Duke University Integrated Toxicology and Environmental Health Program

Graduate Program » Recruitment of Underrepresented Minorities

The Duke Integrated Toxicology and Environmental Health Program (ITEHP) is strongly committed to improving racial and ethnic diversity in the biological sciences. We actively participate in several programs to attract underrepresented minorities to Duke graduate programs, summarized below. The Duke University Office of Graduate Student Affairs (GSA) coordinates, supplements, and expands the recruiting efforts of all Duke graduate departments and programs. GSA Staff members visit numerous locations around the country to actively seek out talented minority students. We hope that our continued efforts will encourage more minority students to consider careers in toxicology and associated areas of environmental health, both as researchers and practitioners.

§ Problems and tasks:
A - In the recruitment text, list the actions the Office of Graduate Student Affairs takes on the recruiting efforts of Duke graduate departments and programs.
B - Return the recruitment text from "The Duke Integrated" to "researchers and practitioners.".
C - Answer these questions from the recruitment text.
(i) What abbreviation does the text use for the Duke Integrated Toxicology and Environmental Health Program?
(ii) Which office coordinates the recruiting efforts of all Duke graduate departments and programs?
(iii) In what fields does the program hope more minority students will consider careers?

§ Data extracts:
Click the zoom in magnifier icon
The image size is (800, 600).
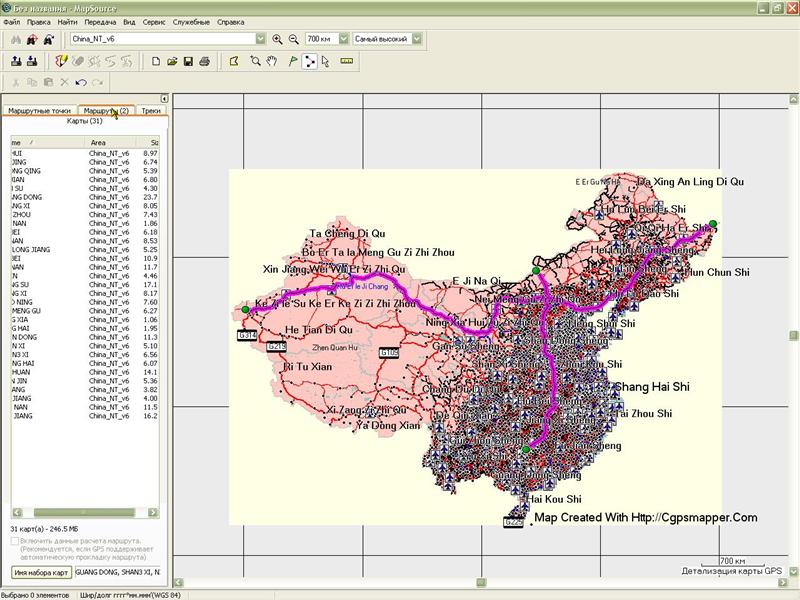pos(277,39)
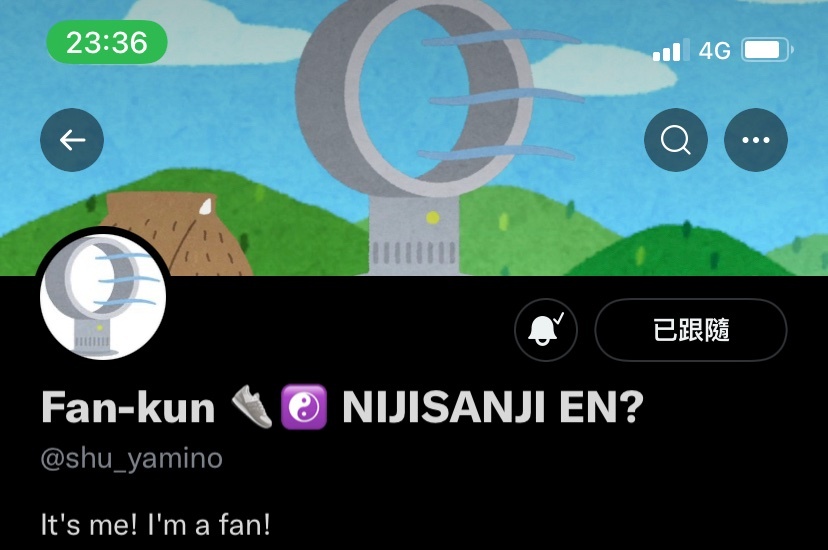The width and height of the screenshot is (828, 550).
Task: Open the three-dot more options menu
Action: pyautogui.click(x=756, y=140)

§ Solution list:
A - coordinates, supplements, expands

B -
The Duke Integrated Toxicology and Environmental Health Program (ITEHP) is strongly committed to improving racial and ethnic diversity in the biological sciences. We actively participate in several programs to attract underrepresented minorities to Duke graduate programs, summarized below. The Duke University Office of Graduate Student Affairs (GSA) coordinates, supplements, and expands the recruiting efforts of all Duke graduate departments and programs. GSA Staff members visit numerous locations around the country to actively seek out talented minority students. We hope that our continued efforts will encourage more minority students to consider careers in toxicology and associated areas of environmental health, both as researchers and practitioners.

C -
(i) ITEHP
(ii) The Duke University Office of Graduate Student Affairs (GSA)
(iii) Toxicology and associated areas of environmental health, both as researchers and practitioners